This story was sent to us by Malika, an EU citizen who resides in the UK.
"I am a French citizen, who lived in the UK for nearly 15 years. My husband is British and we have two children born here. We currently live in Norfolk. I have worked all the time I lived in the UK apart from when I had the children. I was also once elected locally as a Parish Councillor and have contributed, just like many EU nationals, tremendously to the economy or to my community, with countless hours of volunteering.
I am absolutely distressed by the current situation we are in. I feel my life is currently on hold, not knowing whether I will still be able to work and live, pay my mortgage and continue studying with the Open University in the little time I have after work and family commitments.
Therefore, I have organised coffee chats with EU nationals and friends in my area and was amazed that around 20-25 people came along to the first one, including guests instrumental in the making of the book ‘In Limbo’ – a collection of stories from EU nationals about their experiences post-referendum.
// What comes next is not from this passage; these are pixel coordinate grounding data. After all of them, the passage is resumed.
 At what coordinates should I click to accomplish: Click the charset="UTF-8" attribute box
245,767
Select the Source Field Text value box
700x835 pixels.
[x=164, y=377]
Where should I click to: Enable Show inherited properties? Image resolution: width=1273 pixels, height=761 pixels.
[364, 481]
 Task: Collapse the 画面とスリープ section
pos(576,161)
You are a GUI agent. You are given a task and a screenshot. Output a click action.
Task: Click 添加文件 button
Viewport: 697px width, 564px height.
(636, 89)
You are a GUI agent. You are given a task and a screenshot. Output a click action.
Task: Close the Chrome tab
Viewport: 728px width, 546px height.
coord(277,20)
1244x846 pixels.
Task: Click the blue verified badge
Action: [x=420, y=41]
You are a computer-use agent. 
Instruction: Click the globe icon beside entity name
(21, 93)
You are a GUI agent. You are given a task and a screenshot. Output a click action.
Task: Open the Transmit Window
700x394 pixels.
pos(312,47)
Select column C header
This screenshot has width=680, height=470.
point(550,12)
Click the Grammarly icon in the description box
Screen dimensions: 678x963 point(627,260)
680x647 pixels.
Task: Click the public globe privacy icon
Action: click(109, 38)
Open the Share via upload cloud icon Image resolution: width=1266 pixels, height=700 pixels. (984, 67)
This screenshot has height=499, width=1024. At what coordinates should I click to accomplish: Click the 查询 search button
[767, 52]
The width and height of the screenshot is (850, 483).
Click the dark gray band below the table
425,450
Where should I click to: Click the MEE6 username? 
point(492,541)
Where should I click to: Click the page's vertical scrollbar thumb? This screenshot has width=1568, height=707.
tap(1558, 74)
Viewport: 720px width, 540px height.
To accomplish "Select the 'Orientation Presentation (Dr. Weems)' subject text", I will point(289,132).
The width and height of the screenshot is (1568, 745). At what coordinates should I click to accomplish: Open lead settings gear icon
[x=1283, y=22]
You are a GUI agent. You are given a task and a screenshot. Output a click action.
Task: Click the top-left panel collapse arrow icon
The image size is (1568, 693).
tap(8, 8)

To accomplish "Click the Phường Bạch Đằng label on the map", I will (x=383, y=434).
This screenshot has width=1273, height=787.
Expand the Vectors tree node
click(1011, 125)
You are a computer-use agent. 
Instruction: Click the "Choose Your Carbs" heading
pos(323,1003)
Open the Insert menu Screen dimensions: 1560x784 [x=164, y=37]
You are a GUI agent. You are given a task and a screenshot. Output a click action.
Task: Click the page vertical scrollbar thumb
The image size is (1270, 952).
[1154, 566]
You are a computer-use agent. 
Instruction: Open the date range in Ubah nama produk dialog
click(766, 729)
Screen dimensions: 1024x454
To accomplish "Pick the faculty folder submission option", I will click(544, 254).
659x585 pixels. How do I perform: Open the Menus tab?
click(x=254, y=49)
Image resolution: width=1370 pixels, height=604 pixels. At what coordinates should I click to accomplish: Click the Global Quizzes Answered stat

We wanted to see in which ways we may work together to bear witness to this untenable and intolerable situation, which is placing huge amounts of stress on myself, my family and many others.
I am saddened that accounts of bullying and racial abuse in jobs, discrimination, applications for permanent residency rejected by the Home Office, racial abuse in shops and so on, have been exchanged during these coffee chats. I was also made aware of experiences of people feeling singled out in their workplaces or parents fearing for their children at school. We feel this is due to the bad press migrants have falsely suffered over the years and a change in attitudes, namely an entrenched unconscious bias and bystander effect empowering people with the most negative attitudes towards us to speak and act in unreasonable terms towards us.
I also understand that administrative demands of passports and proof of permanent residence were made by schools and employers, which in turn make EU citizens feel like they are screened and targeted. The common theme arising from our conversations is that we feel vulnerable, upset, unwanted and we fear for our futures in a country we love deeply and see as our home."